Partiti e politici
Se vince il citofono
Sarebbe il citofono il simbolo di questa vittoria che anche se prevista sarebbe ugualmente incredibile?
Probabilmente sì, ma sarebbe comunque sbagliato farne la ragione di un successo.
In perfetto stile “Le Iene” quello di Matteo Salvini è stato un gesto sicuramente cafonal (ma quanti ce ne sono in campagna elettorale?) .
Cavalcato con sdegno soprattutto da una certa sinistra, quella sempre pronta a sbandierare una culturetta da quiz televisivo e che tende a imitare la maestrina Inflessibile o il professore trombone.
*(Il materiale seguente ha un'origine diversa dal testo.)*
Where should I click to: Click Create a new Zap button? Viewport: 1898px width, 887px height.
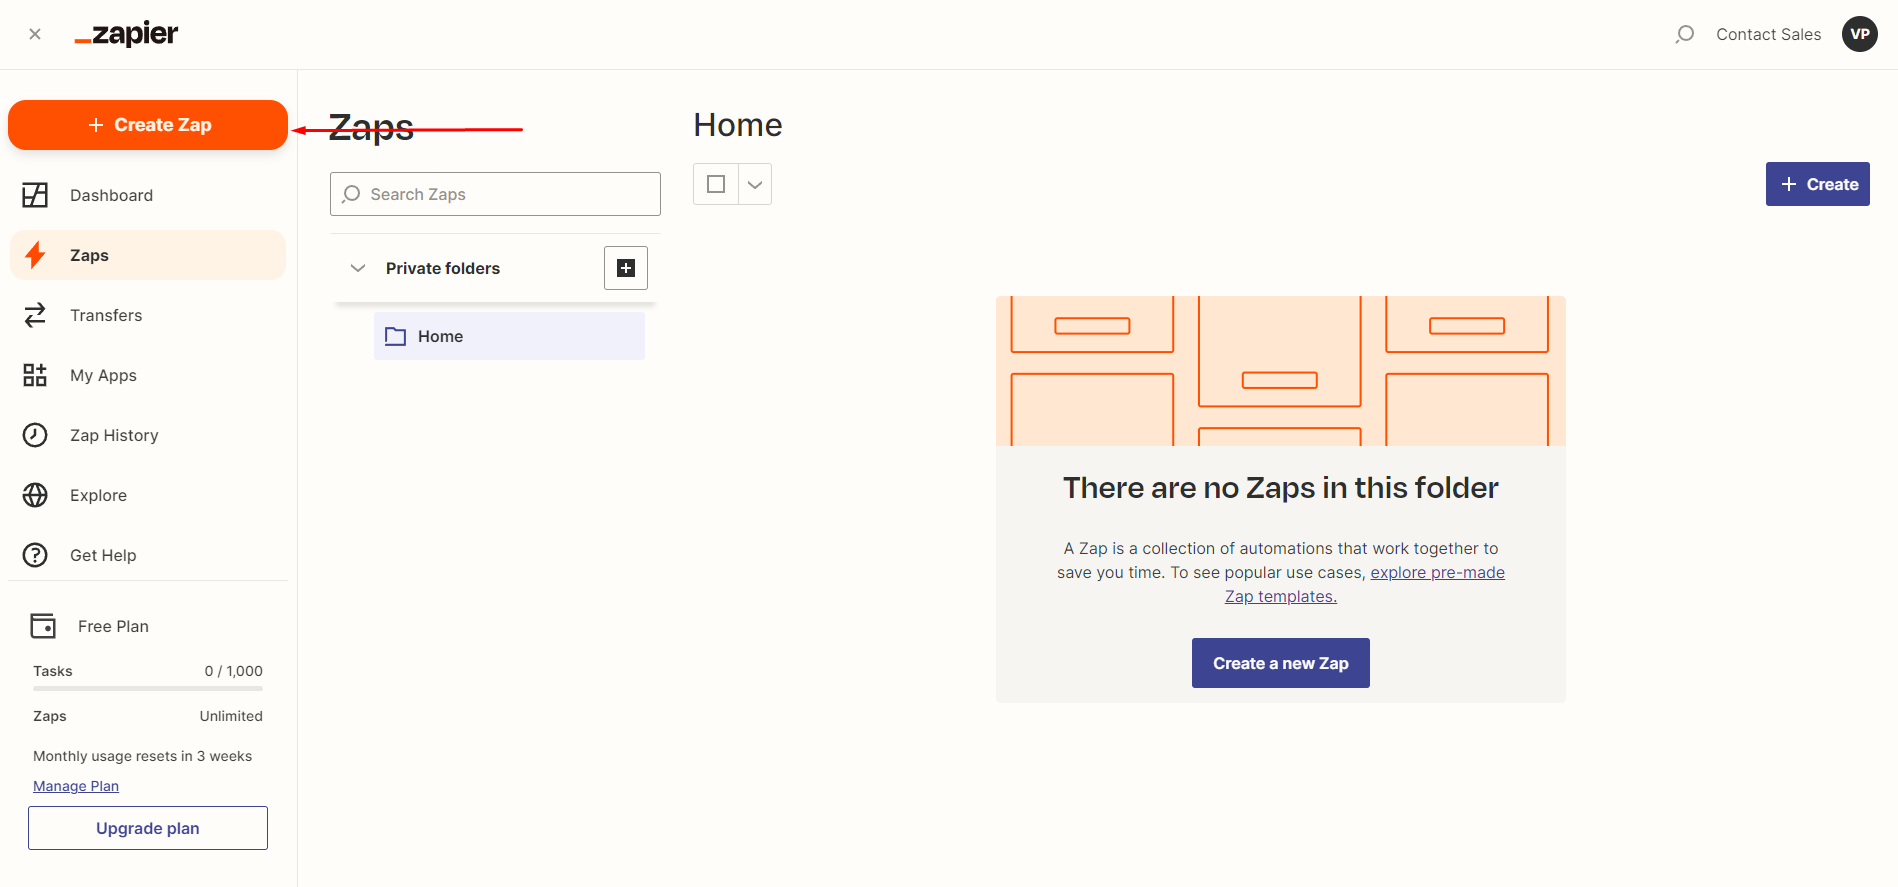coord(1281,663)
Quella stessa cultura che avrebbe fatto da argine (male) al ventennio berlusconiano, quella che non ne faceva il nome in campagna elettorale o quella che leggeva Kant per opporsi al Bunga Bunga e così, senza rendersi conto che le proprie suggestioni bambinesche si frantumavano in un mondo che era diventato di plastica, i nostri prodi perdevano contro avversari che magari sbagliavano i congiuntivi ma intanto vincevano e governavano il paese.
In un’ottica ormai bipolarista, nemmeno a Sesto San Giovanni, la Stalingrado d’Italia, alla notizia che dopo sett’antanni di amministrazione di sinistra si cambiasse colore sono partiti grandi esperimenti di analisi collettiva e così sarà per questa regione, dove blaterare di populismo è quasi offensivo poiché nessun posto in Italia come l’Emilia Romagna ha saputo coniare in modo altrettanto nobile l’idea di popolare.